### [課題文 a]
研究会の記録によると、12日の研究会はどこで開かれましたか。

### [参照文書]
= = = = = = =
鷹・鷹場・環境NEWS vol.32018.2.1

第3回研究会の記録

開催日:2017年11月11日~12日

 鷹・鷹場・環境研究会の第3回研究会を2017年11月11日(土)から12日(日)にかけて鹿児島県出水市で開催した。
11日は、ツル研究を進めている久井貴世氏のご案内で、出水市内のツル飛来地やツル観察センターにおいて、ツル観察をおこなった。気品あるマナ鶴や、やや小ぶりのナベヅル・クロヅルの群れ、珍しいカナダツル等を実見し、鷹狩の獲物としてのツルが鷹にとっていかに巨大な危険な鳥であるか、ということが実感をもって理解できるようになった。まさにフィールドワークならではの大きな成果であった。また、ツルといえば「丹頂鶴」という固定観念をも大きく覆す貴重な体験となった。こうして、心配していた鳥インフルエンザの影響もなく、無事に調査を終えた。ご案内いただいた久井氏には、心よりお礼申しあげたい。
 調査終了後は、宿舎において次年度以降の研究会の打ち合わせをおこなった。また、越坂裕太氏(九州大学大学院M1)が9月に実施した第1次モンゴル調査について報告し、情報の共有化を図った。
 12日は出水市ツル博物館クレインパークいずみにおいて、研究会を開催した。プログラムは以下のとおり。      
 ・仙台藩の鷹匠について  
   堀田 幸義(宮城教育大学)
 ・江戸時代の史料から復元するツルの生息実態と人との関わり  
   久井 貴世(北海道大学/(公財)日本生態系協会)      
 ・日本近世出版と鷹書・鷹図・鷹狩図  
   藤實 久美子(ノートルダム清心女子大学)      
 堀田報告は、仙台藩における鷹匠組織、鷹匠の存在形態、勤務内容、身分格式、生活等について詳細な分析がなされ、仙台藩では延宝期に鷹匠の家職化・組織の改編が見られることが指摘された。藩レベルでの鷹匠の実証研究が皆無である点に鑑みても、貴重な研究報告であった。      
 久井報告は、江戸時代に広域的に十数羽から数十羽程度の群れでツルの渡りがあること、江戸期のツルの生態にはヒトの活動が深く関係したこと、また古文書上の鶴の表記と生態的な特徴からの同定作業、史料上で「鶴」と現れた際に多様なツルを想定する必要があること等が確認され、とても刺激的な報告となった。      
 藤實報告は、写本が中心の鷹書研究に加えて、版本をいかに位置づけるかという問題提起的な報告であった。公刊された鷹書・鷹図・鷹狩図の類型化、江戸時代の鷹狩図の禁忌性を指摘、河鍋暁斎『絵本鷹かがみ』の刊行時期についての検討等、興味深い内容だった。      
 いずれも内容の濃い、充実した報告であったことに加え、前日のツル観察の体験を経たことで、史料解釈に緻密な視点を持つことができるようになったことが、今回の研究会の最大の成果だったのではないかと考える。
= = = = = = =
### [使用データ]
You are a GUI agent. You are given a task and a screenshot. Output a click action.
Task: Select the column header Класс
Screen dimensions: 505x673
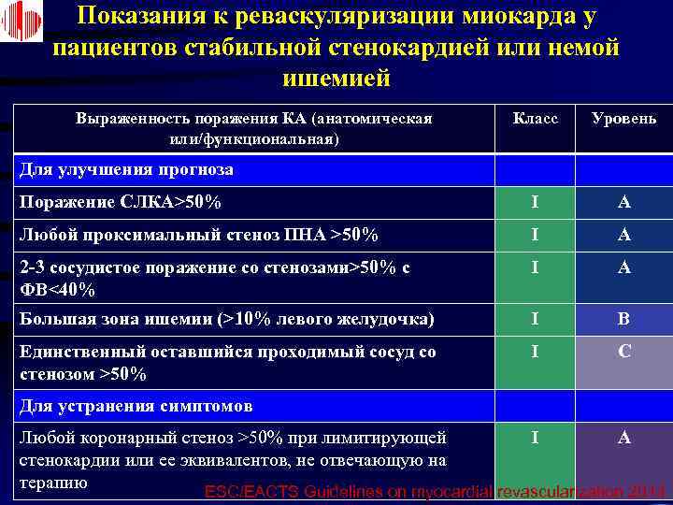click(x=536, y=119)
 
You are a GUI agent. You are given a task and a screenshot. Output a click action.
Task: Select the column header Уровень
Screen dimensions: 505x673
click(x=623, y=119)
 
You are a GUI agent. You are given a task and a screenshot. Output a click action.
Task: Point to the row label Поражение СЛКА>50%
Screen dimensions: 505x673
click(x=121, y=202)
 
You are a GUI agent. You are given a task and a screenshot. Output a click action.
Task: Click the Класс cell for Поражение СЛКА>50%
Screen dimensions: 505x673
click(x=535, y=202)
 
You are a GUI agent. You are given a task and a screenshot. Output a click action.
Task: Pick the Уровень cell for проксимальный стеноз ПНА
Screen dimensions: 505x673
click(x=623, y=235)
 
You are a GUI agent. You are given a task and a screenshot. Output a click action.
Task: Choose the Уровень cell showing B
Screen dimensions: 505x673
click(x=623, y=319)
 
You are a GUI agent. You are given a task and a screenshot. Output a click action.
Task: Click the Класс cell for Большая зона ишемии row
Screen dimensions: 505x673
click(x=535, y=319)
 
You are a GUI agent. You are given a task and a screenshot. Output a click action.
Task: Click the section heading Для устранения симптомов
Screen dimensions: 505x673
click(x=136, y=407)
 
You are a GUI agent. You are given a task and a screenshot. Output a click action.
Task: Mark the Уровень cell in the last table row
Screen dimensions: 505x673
click(x=623, y=437)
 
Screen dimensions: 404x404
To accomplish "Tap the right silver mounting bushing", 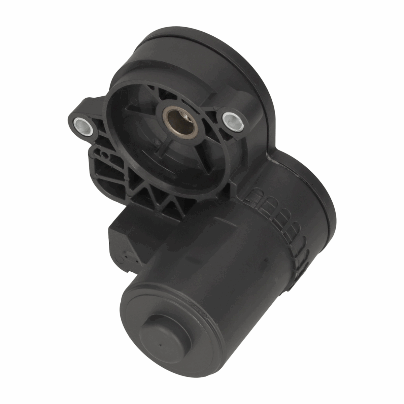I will (x=232, y=120).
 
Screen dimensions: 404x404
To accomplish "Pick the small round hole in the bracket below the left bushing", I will (x=105, y=156).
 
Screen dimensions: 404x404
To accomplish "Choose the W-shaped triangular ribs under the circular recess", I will (x=155, y=199).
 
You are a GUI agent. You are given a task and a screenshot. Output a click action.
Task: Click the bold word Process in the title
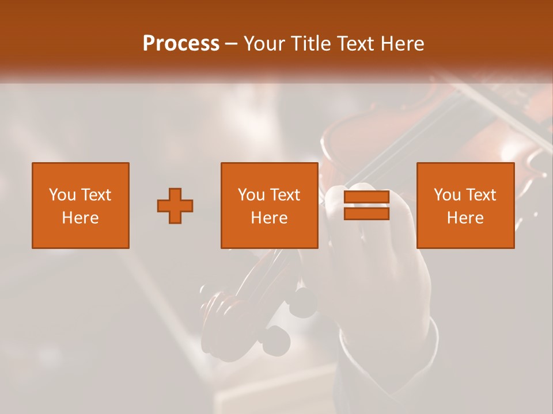pos(181,44)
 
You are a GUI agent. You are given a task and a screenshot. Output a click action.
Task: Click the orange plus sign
pos(175,206)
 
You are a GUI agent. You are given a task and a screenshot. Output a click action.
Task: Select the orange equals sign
pos(366,205)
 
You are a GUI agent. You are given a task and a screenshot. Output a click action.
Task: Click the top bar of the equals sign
pos(366,198)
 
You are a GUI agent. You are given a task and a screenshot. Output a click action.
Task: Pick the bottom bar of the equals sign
pos(366,213)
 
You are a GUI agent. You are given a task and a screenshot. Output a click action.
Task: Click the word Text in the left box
pos(96,195)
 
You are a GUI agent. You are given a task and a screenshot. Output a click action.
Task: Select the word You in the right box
pos(448,195)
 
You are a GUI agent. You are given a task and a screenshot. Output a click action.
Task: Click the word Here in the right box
pos(465,218)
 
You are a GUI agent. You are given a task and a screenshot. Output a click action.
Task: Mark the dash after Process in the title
pos(232,44)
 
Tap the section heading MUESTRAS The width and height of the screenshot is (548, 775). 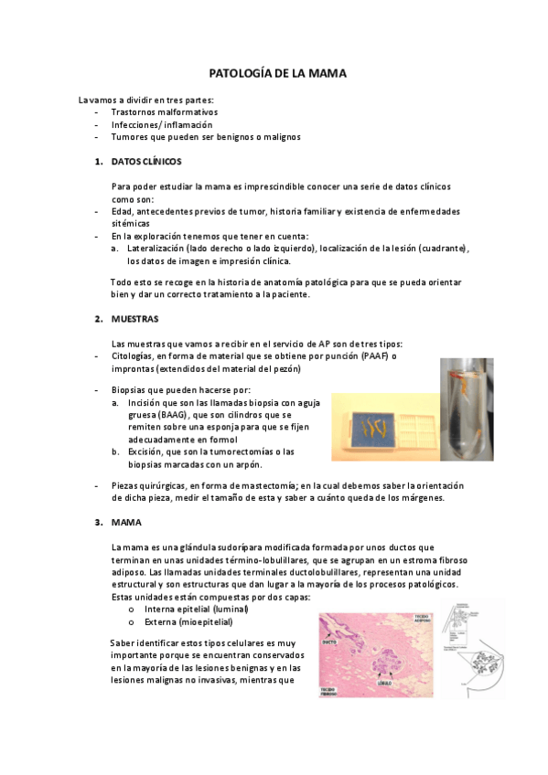point(134,319)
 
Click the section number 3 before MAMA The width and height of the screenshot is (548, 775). point(98,523)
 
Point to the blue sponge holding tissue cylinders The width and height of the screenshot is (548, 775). point(368,426)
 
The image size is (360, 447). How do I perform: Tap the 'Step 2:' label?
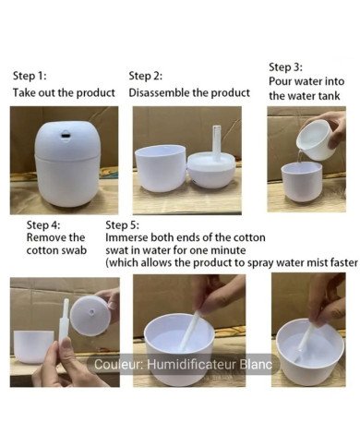click(145, 76)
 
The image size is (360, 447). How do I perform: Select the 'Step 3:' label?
click(285, 67)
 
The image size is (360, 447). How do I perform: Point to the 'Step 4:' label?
click(44, 224)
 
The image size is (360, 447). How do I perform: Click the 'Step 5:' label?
click(123, 224)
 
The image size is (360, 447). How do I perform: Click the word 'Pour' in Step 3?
click(281, 82)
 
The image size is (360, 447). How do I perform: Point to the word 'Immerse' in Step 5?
click(129, 237)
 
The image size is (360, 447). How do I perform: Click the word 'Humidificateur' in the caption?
click(189, 365)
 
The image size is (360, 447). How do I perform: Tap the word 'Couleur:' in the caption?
click(118, 365)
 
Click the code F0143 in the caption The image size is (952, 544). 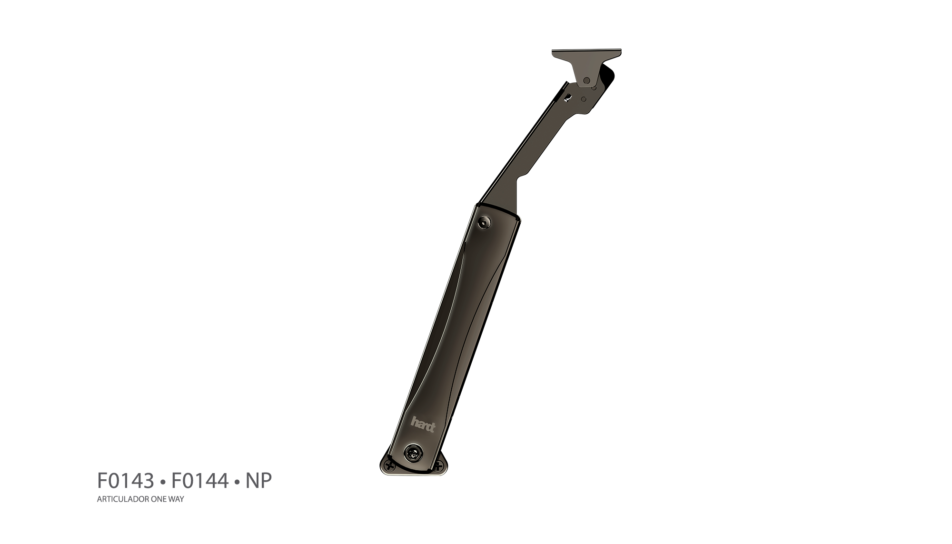(x=126, y=481)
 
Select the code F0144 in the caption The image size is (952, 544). (x=200, y=481)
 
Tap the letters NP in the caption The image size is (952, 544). (x=258, y=481)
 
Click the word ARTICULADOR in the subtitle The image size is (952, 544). (x=119, y=499)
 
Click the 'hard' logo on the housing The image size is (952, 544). (x=423, y=424)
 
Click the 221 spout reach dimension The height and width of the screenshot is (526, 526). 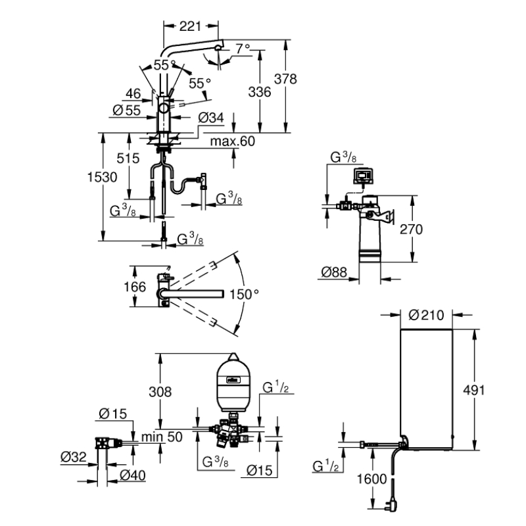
= = = = = = =
### [課題文 b]
上のデータ行のうち、文字列「Уровень」を含む行を数え、その数だけを答えてください。

### [解答全文 a]
出水市ツル博物館クレインパークいずみ。

### [解答全文 b]
4